▶ **Required action**:
Where a line in the records below includes "tool", pull that line out.

▶ **Excerpted data**:
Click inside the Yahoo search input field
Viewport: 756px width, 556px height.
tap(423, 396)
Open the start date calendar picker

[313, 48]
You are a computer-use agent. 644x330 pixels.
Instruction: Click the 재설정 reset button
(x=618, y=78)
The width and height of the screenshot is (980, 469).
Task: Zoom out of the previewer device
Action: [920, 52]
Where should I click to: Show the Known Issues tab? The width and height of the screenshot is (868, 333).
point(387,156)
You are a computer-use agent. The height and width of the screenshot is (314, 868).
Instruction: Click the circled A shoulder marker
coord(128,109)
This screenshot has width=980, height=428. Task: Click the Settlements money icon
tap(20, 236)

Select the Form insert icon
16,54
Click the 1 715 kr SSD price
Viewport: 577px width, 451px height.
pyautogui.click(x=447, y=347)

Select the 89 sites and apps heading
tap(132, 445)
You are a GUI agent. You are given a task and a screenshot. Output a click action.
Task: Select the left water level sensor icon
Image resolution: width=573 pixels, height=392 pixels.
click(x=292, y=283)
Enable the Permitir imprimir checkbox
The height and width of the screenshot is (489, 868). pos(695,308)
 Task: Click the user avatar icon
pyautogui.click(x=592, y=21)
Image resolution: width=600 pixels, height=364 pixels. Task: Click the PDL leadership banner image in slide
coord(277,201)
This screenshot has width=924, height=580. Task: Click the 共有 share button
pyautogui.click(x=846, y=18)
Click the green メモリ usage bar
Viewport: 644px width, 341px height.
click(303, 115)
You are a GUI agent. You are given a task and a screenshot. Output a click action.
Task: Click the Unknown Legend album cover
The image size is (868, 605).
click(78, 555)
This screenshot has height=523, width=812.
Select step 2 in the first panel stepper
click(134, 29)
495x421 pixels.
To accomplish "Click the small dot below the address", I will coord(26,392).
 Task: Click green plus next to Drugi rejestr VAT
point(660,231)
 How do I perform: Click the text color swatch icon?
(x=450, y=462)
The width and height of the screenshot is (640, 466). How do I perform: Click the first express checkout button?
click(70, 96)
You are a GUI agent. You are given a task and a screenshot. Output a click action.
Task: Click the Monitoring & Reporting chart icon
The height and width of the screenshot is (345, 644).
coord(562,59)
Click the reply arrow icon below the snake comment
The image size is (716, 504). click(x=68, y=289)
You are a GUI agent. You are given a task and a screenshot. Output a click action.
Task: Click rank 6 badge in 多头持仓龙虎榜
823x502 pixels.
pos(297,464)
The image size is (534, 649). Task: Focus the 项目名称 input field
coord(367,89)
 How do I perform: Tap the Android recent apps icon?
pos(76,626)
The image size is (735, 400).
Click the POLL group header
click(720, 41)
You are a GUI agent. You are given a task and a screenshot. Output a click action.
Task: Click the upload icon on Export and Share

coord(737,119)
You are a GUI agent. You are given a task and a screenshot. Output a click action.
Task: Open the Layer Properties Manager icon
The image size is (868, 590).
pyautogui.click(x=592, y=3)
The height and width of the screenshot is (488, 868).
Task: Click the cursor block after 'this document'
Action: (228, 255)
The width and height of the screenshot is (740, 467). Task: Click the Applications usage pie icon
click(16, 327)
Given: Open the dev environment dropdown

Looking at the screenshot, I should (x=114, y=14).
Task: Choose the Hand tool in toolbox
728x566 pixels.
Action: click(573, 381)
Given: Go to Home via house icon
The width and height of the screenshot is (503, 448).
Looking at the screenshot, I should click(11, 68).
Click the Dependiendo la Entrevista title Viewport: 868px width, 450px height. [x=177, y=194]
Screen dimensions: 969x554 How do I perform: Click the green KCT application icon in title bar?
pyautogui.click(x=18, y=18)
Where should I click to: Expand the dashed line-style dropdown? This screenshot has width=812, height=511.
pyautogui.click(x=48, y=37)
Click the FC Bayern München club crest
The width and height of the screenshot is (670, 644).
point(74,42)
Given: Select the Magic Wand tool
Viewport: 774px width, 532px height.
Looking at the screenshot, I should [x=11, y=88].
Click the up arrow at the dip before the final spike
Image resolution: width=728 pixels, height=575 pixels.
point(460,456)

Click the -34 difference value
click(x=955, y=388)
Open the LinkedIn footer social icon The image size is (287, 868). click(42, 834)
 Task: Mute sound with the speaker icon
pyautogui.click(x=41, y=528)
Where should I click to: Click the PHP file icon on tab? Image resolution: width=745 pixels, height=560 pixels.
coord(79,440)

▶ **Answer to this task**:
Task: Choose the Hand tool in toolbox
Given: Select the Magic Wand tool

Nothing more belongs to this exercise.